The OpenAI Case: When Opacity Becomes a Legal Risk
The major dispute pitting the New York Times, the Daily News, and about fifteen other American publishers against OpenAI has just reached a highly political stage. According to court documents filed in a Manhattan federal court, the publishers now accuse the creator of ChatGPT of deliberately concealing and destroying crucial evidence regarding the data used to train its language models. The plaintiffs claim that OpenAI falsely pretended to be unable to search its training histories for traces of copyrighted documents, while hiding similar searches conducted internally.
This legal escalation does not only concern tech and media giants. It highlights a structural vulnerability for all organizations integrating these tools into their daily processes. Using artificial intelligence whose training sources are unknown, disputed, or potentially illegal exposes businesses and public institutions to the risk of copyright infringement liability and regulatory non-compliance.
The Mechanics of Discord: What Is an Algorithmic Black Box?
To understand the scope of this crisis, it is important to distinguish between two approaches to artificial intelligence: global black box learning and controlled document grounding. Traditional large language models (LLMs) are trained by ingesting billions of web pages, books, and articles. This process merges information into an artificial neural network in the form of statistical parameters. Once training is complete, it is technically complex, if not impossible, to determine precisely which exact source generated a specific response. This is the black box principle.
This lack of traceability poses a major ethical and legal problem. If a model generates text that unconsciously plagiarizes a protected document, the end user could be held liable for distributing infringing content. Furthermore, for organizations subject to strict governance rules, such as Law 25 in Quebec or the European Artificial Intelligence Act, the inability to audit the source of data constitutes a serious breach of transparency obligations.
In response to these issues, scientific research is increasingly turning toward hybrid architectures. Among these, Retrieval-Augmented Generation (RAG) is emerging as the most reliable method to separate linguistic reasoning capability from the knowledge base.
The Architectural Solution: RAG and Sealed Silos
The ProductivIA platform was designed from the outset to eliminate this black box risk through a modular and transparent architecture. Rather than asking an AI model to use its own potentially contentious general knowledge, the platform prioritizes the use of the Document Library application.
Its operation is based on the principle of RAG. When an organization uploads its files, such as reports, contracts, and internal policies, to the Document Library, these documents are converted into vector representations, called embeddings. These vectors make it possible to measure the semantic proximity between a question and the organization's text passages. The artificial intelligence invents nothing: it reads the relevant extracts provided by the Document Library and writes a rigorous summary. Each statement can thus be directly linked back to its original source within the organization's silo.
This approach guarantees absolute traceability:
- Data containment: The organization's documents are never sent to train external models. They remain confined within the user's secure, logical silo.
- Complete auditability: Thanks to the Nuage application, administrators have total visibility over the file tree and access permissions. Nothing is hidden, and nothing is shared without consent.
- Technological independence: The platform's orchestrator makes it possible to switch from one AI engine to another, including local sovereign solutions such as Matania, without modifying the organization of documents or losing source traceability.

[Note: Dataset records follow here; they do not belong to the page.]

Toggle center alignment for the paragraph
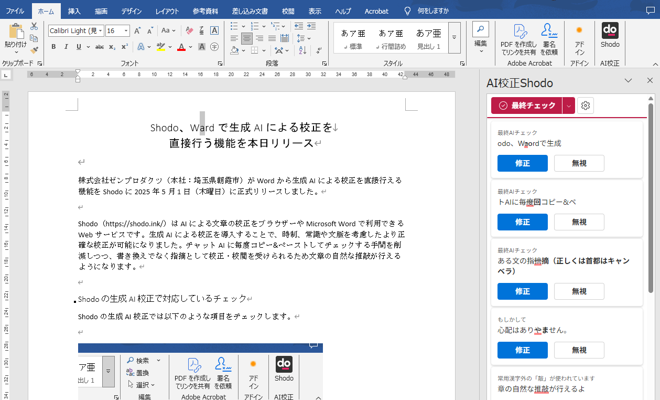This screenshot has width=660, height=400. (246, 38)
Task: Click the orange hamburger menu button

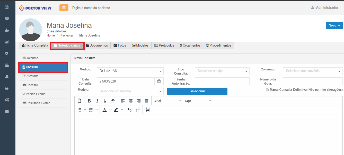Action: coord(64,8)
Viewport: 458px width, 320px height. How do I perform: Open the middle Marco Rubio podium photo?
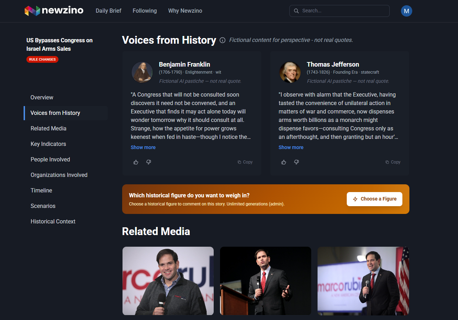(265, 281)
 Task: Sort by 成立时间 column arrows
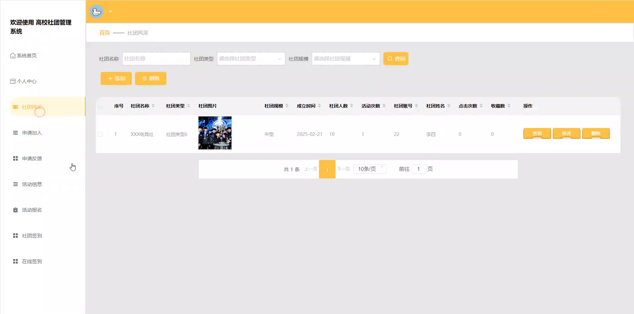[319, 106]
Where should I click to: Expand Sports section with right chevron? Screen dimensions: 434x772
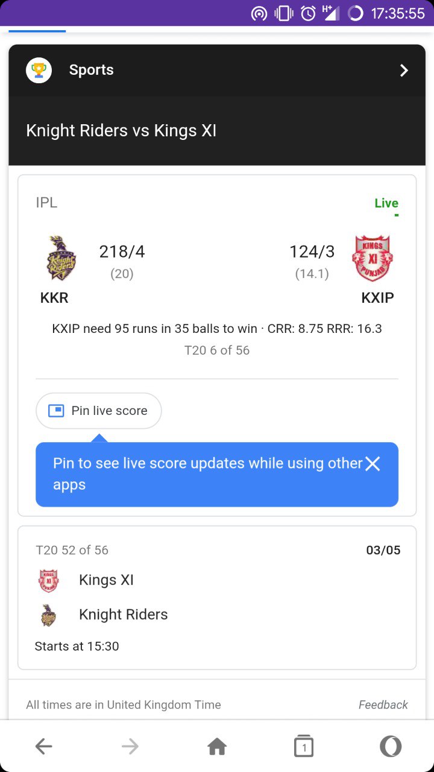pyautogui.click(x=404, y=71)
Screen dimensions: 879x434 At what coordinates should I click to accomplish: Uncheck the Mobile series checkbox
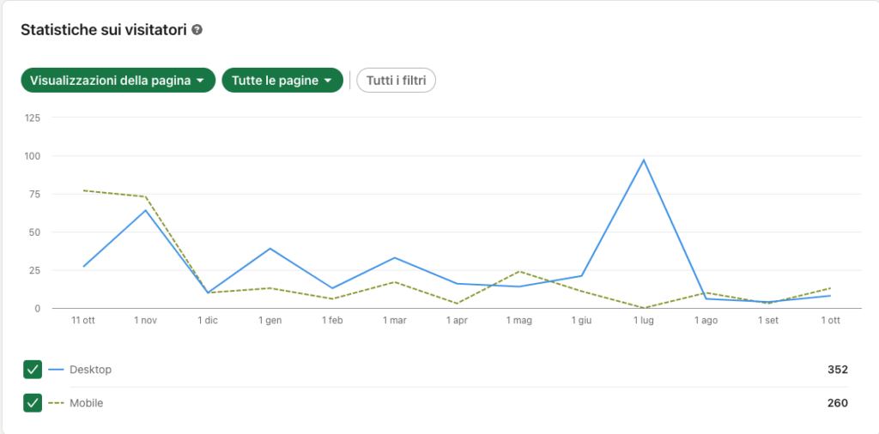coord(33,402)
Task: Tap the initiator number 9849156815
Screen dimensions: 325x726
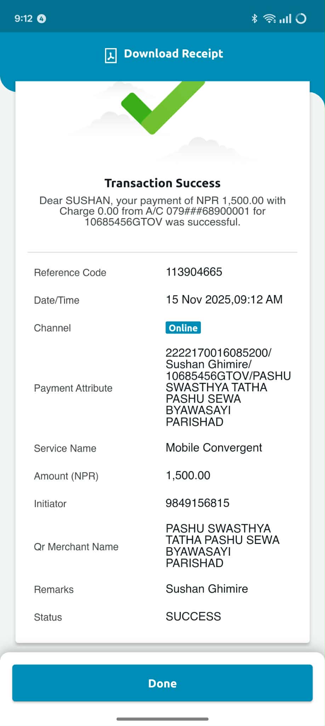Action: click(x=198, y=503)
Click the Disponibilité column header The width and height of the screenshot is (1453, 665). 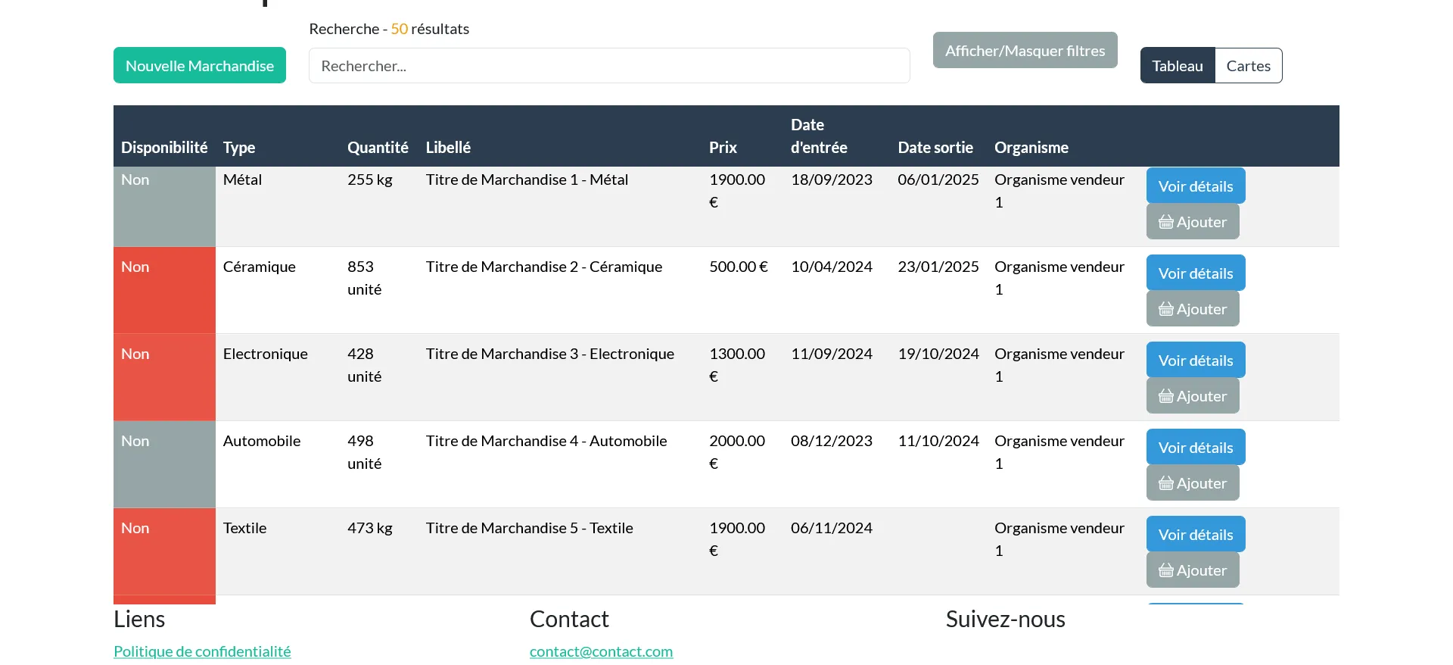coord(164,148)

Toward Transparent Data Governance
Recent US legal developments demonstrate that blind trust in centralized, opaque infrastructures represents an operational hazard. Organizations can no longer afford to integrate tools whose legal foundations are crumbling under the weight of copyright lawsuits.
The transition to a sovereign and transparent productivity model is not just an IT security measure; it is a sound management decision. By regaining control of their organizational memory through localized RAG technologies and verifiable storage spaces, Quebec institutions and businesses protect themselves against international legal shocks while ensuring compliance with local laws.